Keyloggers can be used in the same way - illegally and covertly. But they are more of a gray area than many other cybersecurity issues.
In this guide to keyloggers we’ll look at what exactly this technology does, how you can avoid being spied on by them, and why they are so ambiguous.
Firstly, let’s establish a definition.
What is a keylogger?
Short for a “keystroke logger”, a keylogger tracks keyboard activity to source information. This is usually software, but keyloggers exist in hardware form as well (i.e, physically attached to a computer).
Since they track what you type, keyloggers work like the keyboard equivalent of a dictaphone. Essentially, they are recording devices to monitor what you input into your computer, tablet or phone.
Often, this is private information like passwords. But many forms of keylogger software are legitimate and used legally. An employer might use one to keep track of staff activity and productivity, or to monitor sensitive words and phrases that might potentially compromise security. Parents sometimes use a keylogger to make sure their children aren’t visiting inappropriate websites. And law enforcement sometimes use keyloggers to track illegal activity when they seize criminals’ computers.

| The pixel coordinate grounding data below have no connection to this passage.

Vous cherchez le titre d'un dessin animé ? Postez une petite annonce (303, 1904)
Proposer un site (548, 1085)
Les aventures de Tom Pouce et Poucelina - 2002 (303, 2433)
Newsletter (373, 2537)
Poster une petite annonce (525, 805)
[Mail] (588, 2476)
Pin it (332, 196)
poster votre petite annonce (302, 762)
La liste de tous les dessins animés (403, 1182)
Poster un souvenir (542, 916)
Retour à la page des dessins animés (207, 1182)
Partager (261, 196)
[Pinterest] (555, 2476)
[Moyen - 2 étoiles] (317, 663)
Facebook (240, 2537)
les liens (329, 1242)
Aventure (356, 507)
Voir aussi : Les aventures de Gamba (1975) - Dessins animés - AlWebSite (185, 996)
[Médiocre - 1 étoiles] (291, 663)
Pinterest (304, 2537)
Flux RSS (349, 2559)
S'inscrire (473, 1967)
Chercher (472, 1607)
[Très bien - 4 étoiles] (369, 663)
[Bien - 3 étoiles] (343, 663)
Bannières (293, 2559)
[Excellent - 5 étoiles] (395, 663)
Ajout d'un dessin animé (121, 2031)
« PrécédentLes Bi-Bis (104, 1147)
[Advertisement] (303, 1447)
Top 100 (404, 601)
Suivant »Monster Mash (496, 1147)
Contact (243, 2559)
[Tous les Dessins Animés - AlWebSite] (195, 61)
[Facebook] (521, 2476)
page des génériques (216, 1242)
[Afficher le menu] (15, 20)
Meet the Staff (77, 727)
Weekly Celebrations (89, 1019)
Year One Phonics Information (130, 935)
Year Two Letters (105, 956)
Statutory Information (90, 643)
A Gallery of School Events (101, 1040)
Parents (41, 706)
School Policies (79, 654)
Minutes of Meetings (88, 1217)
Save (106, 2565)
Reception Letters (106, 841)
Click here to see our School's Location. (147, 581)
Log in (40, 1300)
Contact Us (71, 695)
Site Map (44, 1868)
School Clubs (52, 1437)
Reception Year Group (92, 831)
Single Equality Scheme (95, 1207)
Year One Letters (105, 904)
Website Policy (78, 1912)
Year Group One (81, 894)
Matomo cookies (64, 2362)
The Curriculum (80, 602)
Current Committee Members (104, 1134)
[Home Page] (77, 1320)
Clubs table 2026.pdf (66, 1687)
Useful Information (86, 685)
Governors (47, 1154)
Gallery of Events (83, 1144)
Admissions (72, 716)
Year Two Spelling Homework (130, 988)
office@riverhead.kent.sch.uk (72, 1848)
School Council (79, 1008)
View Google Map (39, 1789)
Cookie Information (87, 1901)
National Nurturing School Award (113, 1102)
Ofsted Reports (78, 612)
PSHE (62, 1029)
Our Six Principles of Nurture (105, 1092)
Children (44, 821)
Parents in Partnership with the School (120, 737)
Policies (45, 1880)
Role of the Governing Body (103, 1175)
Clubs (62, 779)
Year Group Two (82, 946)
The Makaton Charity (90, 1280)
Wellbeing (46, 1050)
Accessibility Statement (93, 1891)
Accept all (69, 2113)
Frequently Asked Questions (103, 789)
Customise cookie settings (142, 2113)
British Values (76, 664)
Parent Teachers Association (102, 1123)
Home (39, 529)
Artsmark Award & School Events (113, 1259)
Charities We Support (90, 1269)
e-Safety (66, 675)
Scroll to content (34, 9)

There are also morally ambiguous uses for keyloggers - like a suspicious spouse spying on their partner.
This is what makes keyloggers harder to prevent than other forms of cyberattack: keylogging software is often legal.
However, as you might imagine, keyloggers can be used in unequivocally malicious ways too.
Often, keyloggers are a form of spyware. (You can learn about other types of spyware in our guide to malware.)
Why keyloggers are a threat
As we mentioned before in our article about creating strong passwords, your computer or phone’s keyboard is a portal to a treasure trove of sensitive information.
A hacker with access to your keyboard’s history can source:
- Your usernames and passwords
- Financial information, like your credit card or bank details and security codes
- Websites you’ve visited
- Documents you’ve downloaded or uploaded
- Personal photographs and documents
How keyloggers are installed on devices
A keylogger can be installed locally or remotely. In fact, if you start a new job, a keylogger might already be pre-installed on your computer (for the productivity and security reasons outlined above).
As malware, they can be downloaded and installed via email; on a bespoke, illegal website; or in illegal adware. Keyloggers in this context are a form of spyware: In other words, malicious software (malware) that spies on your computer activity.
How to protect yourself from keyloggers
There are several steps you can take to help prevent the installation of an unwelcome keylogger:
- Ensure your computer is password protected
- Never leave your computer unattended in a public place
- Don’t click on suspicious ads or websites
- Always use an antivirus, like Clario
How to remove keylogger software
If you are suspicious of keylogging on your device, here’s what you can do to detect and, in many cases, remove it.
1. Check for unusual keyboard activity
If your keyboard is glitching, acting seemingly by its own accord or if the mouse or keypad is behaving erratically, there might be a keylogger, another form of spyware or remote, unauthorised access to your device.
2. Examine your running programmes
In many cases, you’ll be able to see if software has been installed without your knowledge. For a PC, press the Ctrl Alt and Delete keys simultaneously. From there, select Task Manager. Depending on the model or operating system, you should see a tab called Processes. Clicking on this will show a list of all running programmes. The secret keylogger might be one of them. If that’s the case, uninstall it (by right-clicking).
For Macs, you’ll have to find the Utilities folder. In there, you can see what’s running by choosing the Processes folder. Clicking on All Processes will show programmes on your Mac. Then, Windowed Processes will narrow it down further - showing programs that are currently running. Like any Mac app, if you click and hold on the icon, it will move in place. At that point, you have the option to delete.
3. Run a virus scan
Like many malware cases, a virus scan can be the most efficient and effective way of dealing with the issue. In most cases, including Clario, it’s as simple as clicking Run and letting the antivirus software remove the problematic malware.